0
votes

Just realized that my pipeline is wrong when it comes to erroneous events, they keep on being processed and never removed from the subscription.

Basically I have a simple pipeline which contains a trigger that would pull those events out in a file.

In one of its phases it does process the payload of the message received via PubSub and forwards it to next stages. However, there are cases where this will fail.

        pipeline
        .apply("Read PubSub Events",
            PubsubIO.readMessagesWithAttributes().fromSubscription(options.getSubscription()))
        .apply("Map to MyClass",
            ParDo.of(new PubSubMessageToMyClass())) // Exception thrown in this stage.
        .apply("Apply Timestamps", WithTimestamps.of(new SetTimestampFn()).withAllowedTimestampSkew(new Duration(Long.MAX_VALUE)))
        ...
        );

When the error happens, I keep on seeing the same event over and over again in the pipeline, like it never ends processing.

Is there any way to explicitly tell Apache Beam to invalidate a given message and prevent further failed processing?

1

1 Answers

2
votes

Dataflow processes elements in arbitrary bundles, and will retry the complete bundle when an error is thrown for any element in that bundle.
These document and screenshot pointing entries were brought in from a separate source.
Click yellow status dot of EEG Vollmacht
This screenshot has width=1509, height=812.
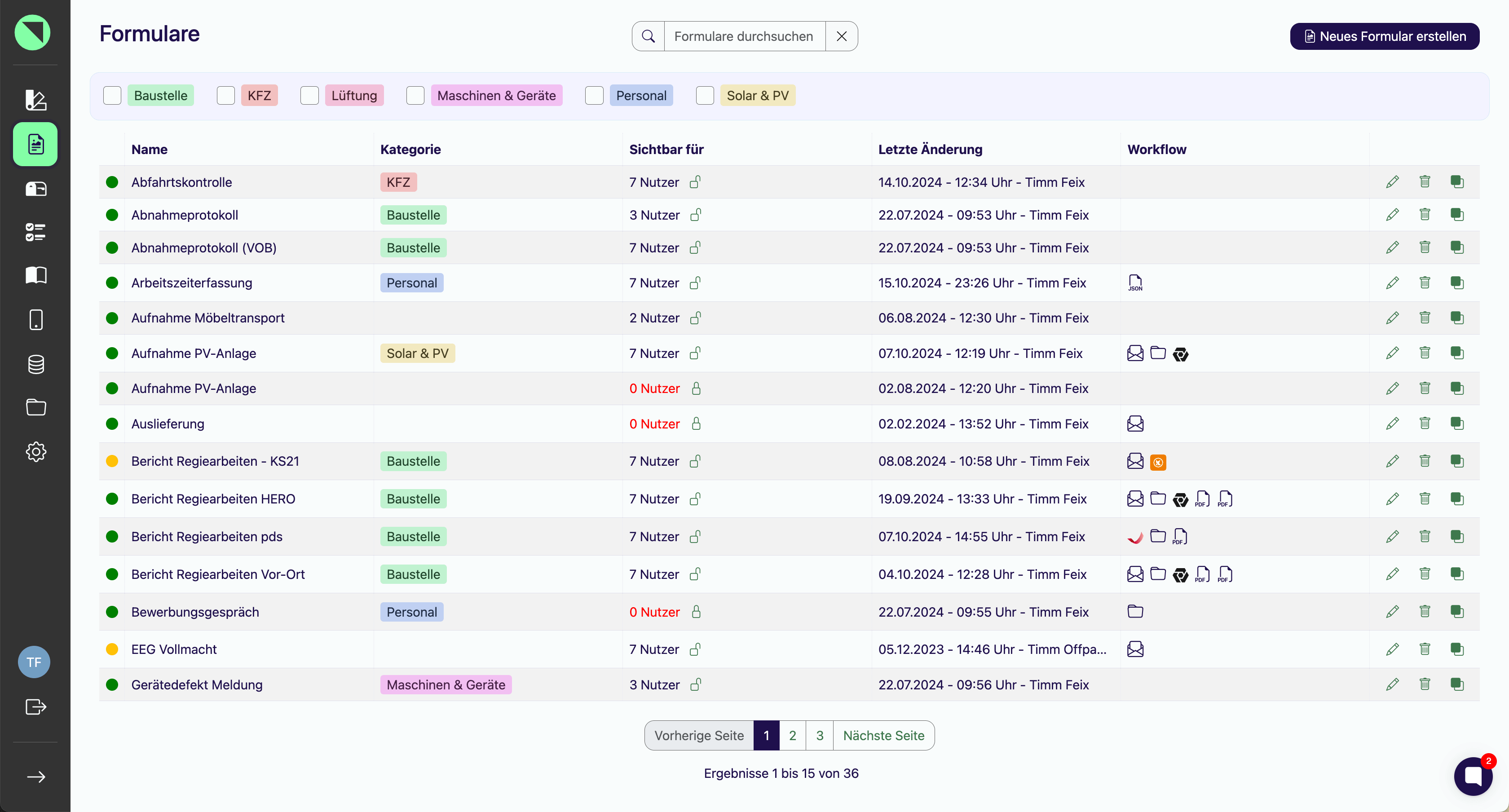coord(112,649)
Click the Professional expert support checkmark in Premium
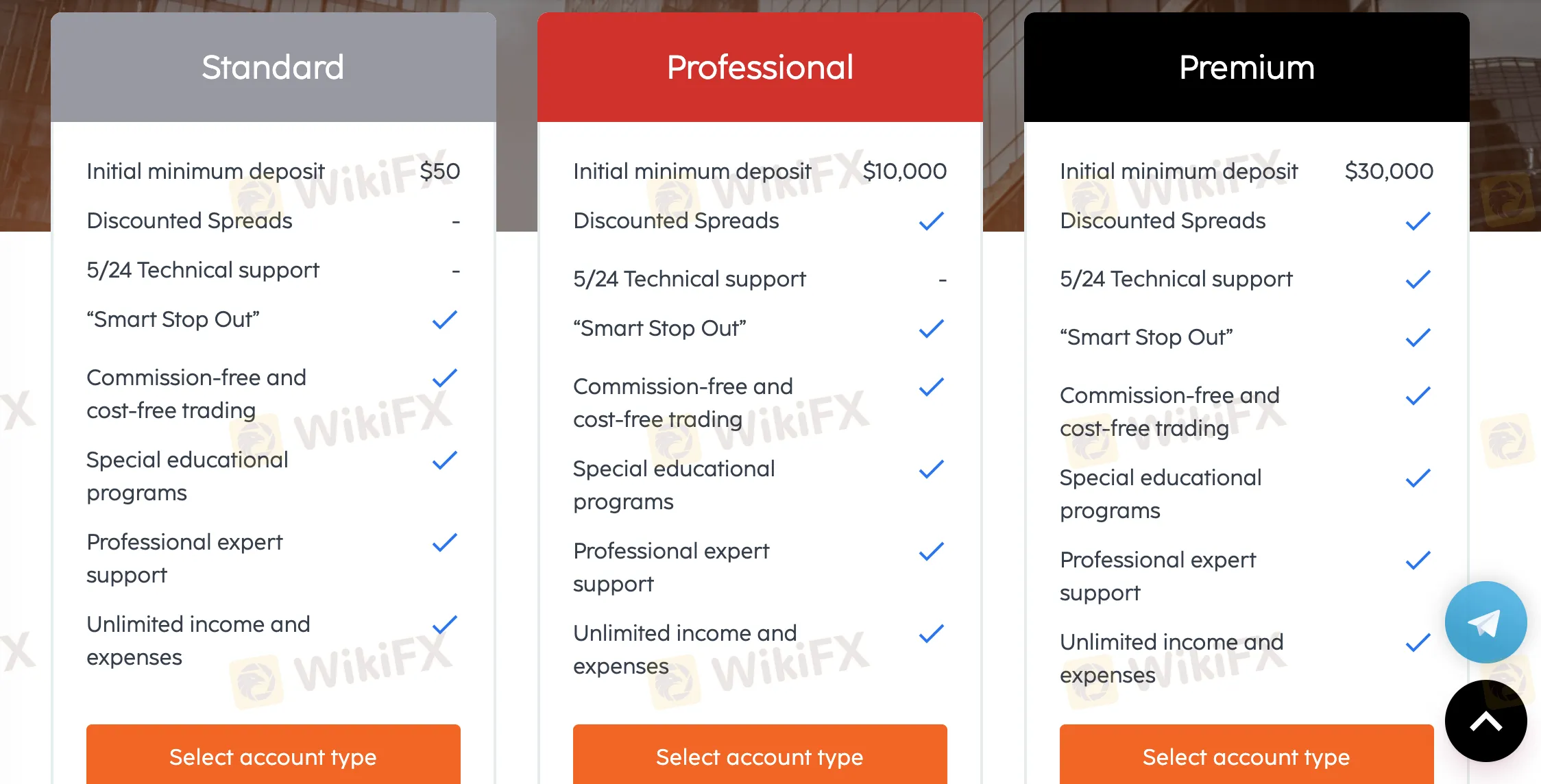This screenshot has height=784, width=1541. 1417,560
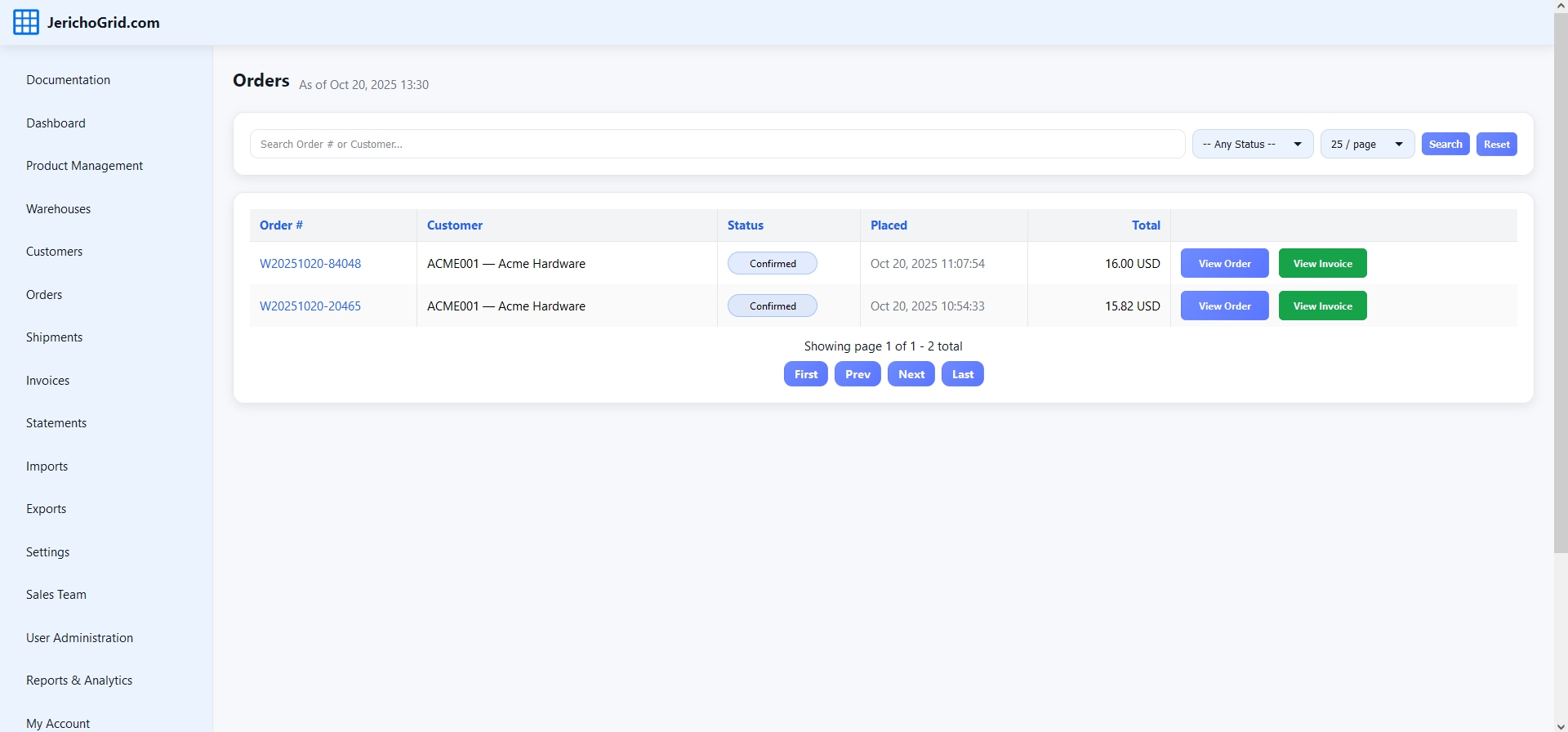Viewport: 1568px width, 732px height.
Task: View Order for the 16.00 USD order
Action: pyautogui.click(x=1224, y=264)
When running in batch mode, bundles including a failing item are retried 4 times. The pipeline will fail completely when a single bundle has failed 4 times. When running in streaming mode, a bundle including a failing item will be retried indefinitely, which may cause your pipeline to permanently stall.

Consider guarding against errors in your code by adding exception handlers. For example, if you'd like to drop elements that fail some custom input validation done in a ParDo, use a try/catch block within your ParDo to handle the exception and drop the element.